Ahí estamos. Pelota-niño. Ecuación perfecta, rotundamente inmejorable. “Dale una pelota a un niño y será feliz”
Admisión–compresión–expansión–escape. Mejor no preguntarnos si nos acordábamos de los nombres de los tiempos del ciclo de combustión del motor de cuatro tiempos. Algunos, como en el caso de un servidor, que el próximo año hará cincuenta en que con dieciocho, emigrante–estudiante, me saqué el carné de conducir en Alemania en alemán, no solo no me acordaba de cómo se dice en español sino que tampoco ni lejanamente en alemán, y eso que fue una de las preguntas en el examen oral: Eins. Ansaugen – Zwei. Verdichten – Drei. Arbeiten – Vier. Ausstoßen. Ay, Señor.
En fin, que vaya si nos hace falta reciclaje, pero de lo que sí nos acordamos todos indefectiblemente de nuestros tiempos de autoescuela es de la más sagrada de todas las normas a la hora de ponernos al volante para lanzarnos a la calle a conducir un coche: “Detrás de una pelota siempre aparece un niño.”

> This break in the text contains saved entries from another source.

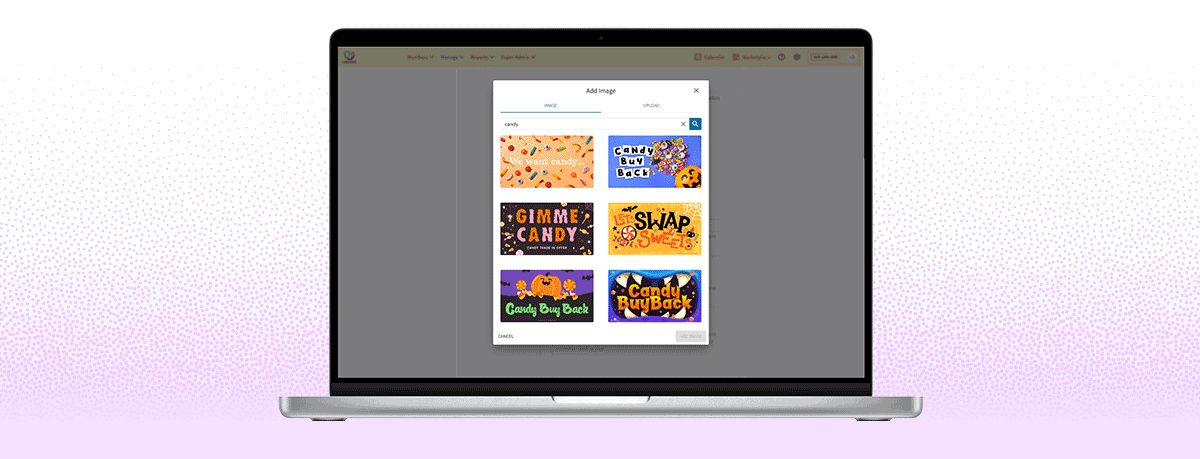Clear the candy search text

click(684, 124)
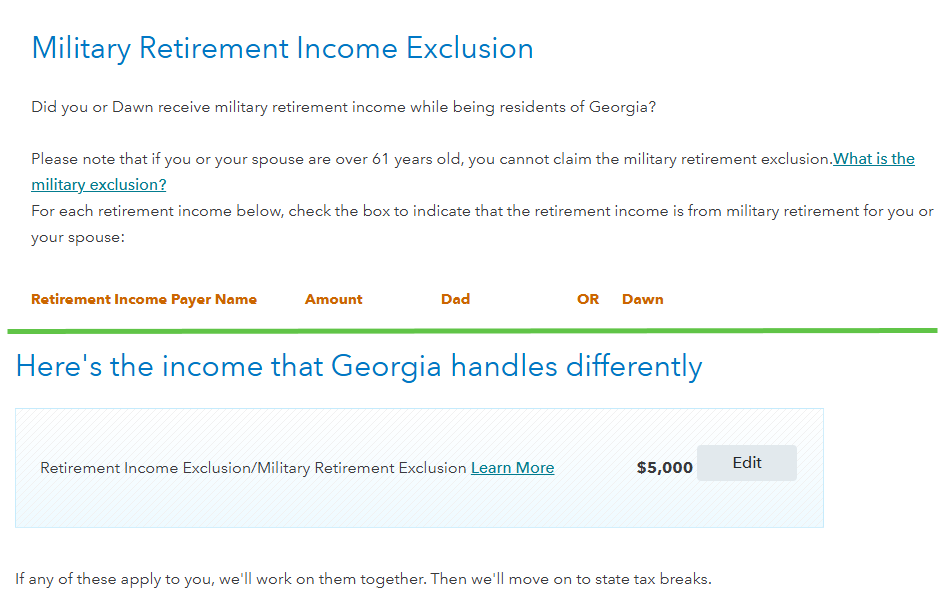Open the "What is the military exclusion?" link
This screenshot has height=596, width=944.
[874, 158]
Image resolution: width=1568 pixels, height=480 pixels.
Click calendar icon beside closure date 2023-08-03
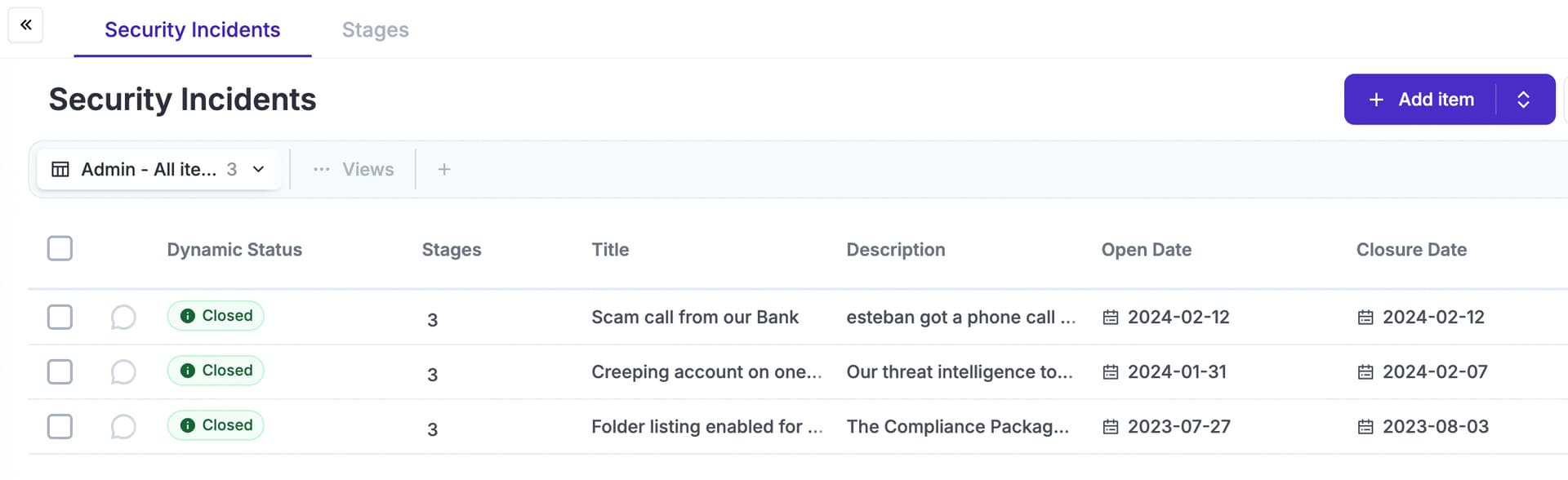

Ahí estamos. Pelota-niño. Ecuación perfecta, rotundamente inmejorable. “Dale una pelota a un niño y será feliz.” Una pelota de trapo nos bastaba a los chavales de mi generación en el barrio coruñés de Monte Alto para realizarnos no solo como chicos sino también como personas cargadas de futuro. También para luchar contra el viento. Las pelotas hechas con hojas de periódico bien prensadas y húmedas, primorosamente atadas con cuerda, daban un resultado muy majo hasta que sufrían el puntapié definitivo que las acababa deshaciendo. La pelota es ni más ni menos que el juguete paradigma… hasta hoy, en que somos abuelos a los que nuestros nietos ponen a prueba.
Frente a la play station y la intemerata de vídeojuegos y opciones miles de entretenimiento virtual, reivindicar los juegos sociales bien puede proponerse como una línea de evangelización. Jugar una partida de ajedrez sigue siendo hoy como ayer acicate de lo más placentero y educativo para el desarrollo del ocio inteligente. O los campeonatos de “Esgrima bíblica”, impepinable manera de aprender Biblia. Eso, para la mens sana. Para el sano corpore, no hay otra: una pelota.
Instrumento de juego, sin duda, a la vista está, pero también, sobre todo, instrumento de relación social. La pelota pide compañía, primero en el equipo propio, luego en el contrario. Entrenamos en equipo, jugamos contra otro equipo.
Los niños de esta fotografía bien podrían aspirar tranquilamente a ser nombrados “Niños del Año” por alguna de las innumerables agencias e instituciones que la ONU tiene a cargo de altos funcionarios que probablemente no sepan lo que es disponerte jugar unos minutos camino del colegio en el Hogar de Santa Margarita en un patio abierto en la calle Zalaeta en La Coruña y encontrarte con que no hay pelota y habéis de improvisarla con desperdicios que encontrábamos en la calle. Cuando, pasados los años, la zona se ha convertido en el exclusivo complejo urbano de apartamentos y pisos de lujo de Zaraeta, solo te cabe desear que la inmisericorde política de recortes no condene al abandono los campos de deportes y polideportivos.
Haya bonanza o haya crisis –pero probablemente más cuando hay crisis– una pelota es la fórmula mágica para que los niños den de sí no solo lo mejor en el ejercicio físico, sino también en el aspecto social –juegan en equipo, contra otros equipos– y también espiritual. Una pelota pide ser jugada –con los pies y la cabeza en el fútbol, con las manos en el baloncesto– e introducida en el lugar solícitamente guardado por otra cuadrilla de atletas… (Alcalde Tierno en su Bando del Mundial de Fútbol, 11 de junio de 1982).
En cualquier caso, la pelota pide… compañeros y adversarios. En cuanto le das dos botes, una pelota quiere… campo… y equipo. Dicho y hecho, el próximo domingo haremos una apología del campo y el siguiente, del equipo.